PANDAREI & PLENTEN -

DIE RÜCKKEHR DER UNTERIRDISCHEN

 

 

 

 

 

  

 

Ein philosophischer Science Fiction-Trashroman

 

 

 

 

 

 

Für Mona,

die nicht weiß warum

 

 

 

 

 

 

 

Menschen haben keine Ahnung

(Schorsch Kamerun)

 

 

Die Welt geht nicht unter, das sieht nur so aus

(anonym)

 

 

 

 

 

 

 

 

Kapitel 1: Novemberabend

Pandarei blickte auf den riesigen Berg schmutzigen Geschirrs und dachte wieder daran, wie übel ihr doch das Leben mitspielte. Das künstliche Licht und die unangenehm gelben Fliesen hier unten trugen nicht zur Besserung ihrer angeschlagenen Stimmung bei. Außer dem Plätschern des Wassers und dem Klirren des Geschirrs, das durch ihre Hände eine eingehende Reinigung erfuhr, stimmten noch die Schritte der über ihr vorbeigehenden Passanten und die rasenden Autos mit ihren viel zu laut eingestellten Radios in diese traurige Symphonie mit ein. Haßerfüllt ruhten ihre Augen auf den trüben Kellerfenstern, jenseits von ihnen gingen die Leute in ihrer Freiheit herum, die benzolgeschwängerte frische Luft genießend, und nahmen ihr Glück gar nicht richtig wahr.

An Feierabend war noch lange nicht zu denken, denn immer noch strömten dicke, cholesterinverseuchte Menschen durch die Tore dieses Füttertempels, um ihren Körper und ihre Seele weiter zu vergiften. Oh, wenn sie nur könnte...

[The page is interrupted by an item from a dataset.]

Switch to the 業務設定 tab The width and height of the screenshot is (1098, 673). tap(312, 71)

Schritte waren jetzt auch hinter ihr zu vernehmen. Gleich würde sie angeschrien werden, sie lasse sich zuviel Zeit, es gebe Hunderte, die sich um diesen Job die Finger lecken würden. Sie, als das schwächste Glied einer Kette von menschlich-kulturellen Armutszeugnissen, hatte bestenfalls noch die Möglichkeit, ihrem Frust im Zerdrücken von Küchenschaben Luft zu machen.

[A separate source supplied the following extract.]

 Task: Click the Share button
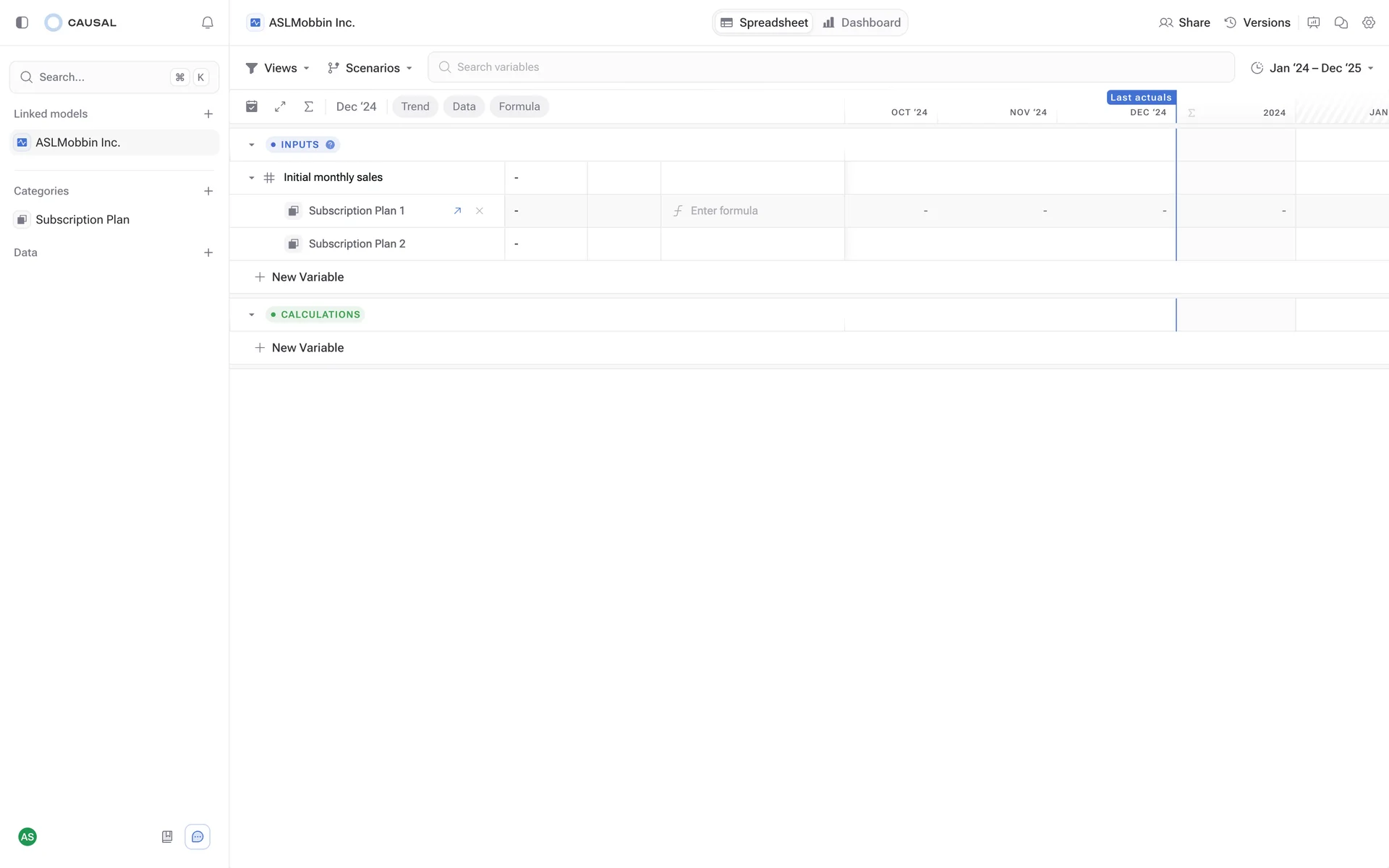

Doch nicht Worte, sondern leibhaftige Arme faßten sie von hinten und sie hatte noch Sekundenbruchteile Zeit, um sich über die latente Erotik dieser Grobheit zu freuen bis Schwarz und Nacht sie umgaben.

Zweieinhalb Meter höher saß auf dem Gehsteig vor einem Gourmetrestaurant ein Mann, gerade zweiundzwanzig Jahre, mit langem, lockigen Haar, dunkel, und wildem Bart und hing nicht weniger düsteren Gedanken nach. Seine Kleidung war sehr heruntergekommen und entsprach genau dem, was man einem Penner anziehen würde, um ihn stilecht wirken zu lassen: blaue Jeans, Friesennerz, kaputte Turnschuhe und auf dem Kopf eine Wollmütze. So malte er mit an dieser Komposition aus Gelb: Gelb das Gebäude, an dem er lehnte, gelb das Licht, das aus dem Kellerfenster strömte, gelb der Briefkasten, der seiner linken Schulter Halt war.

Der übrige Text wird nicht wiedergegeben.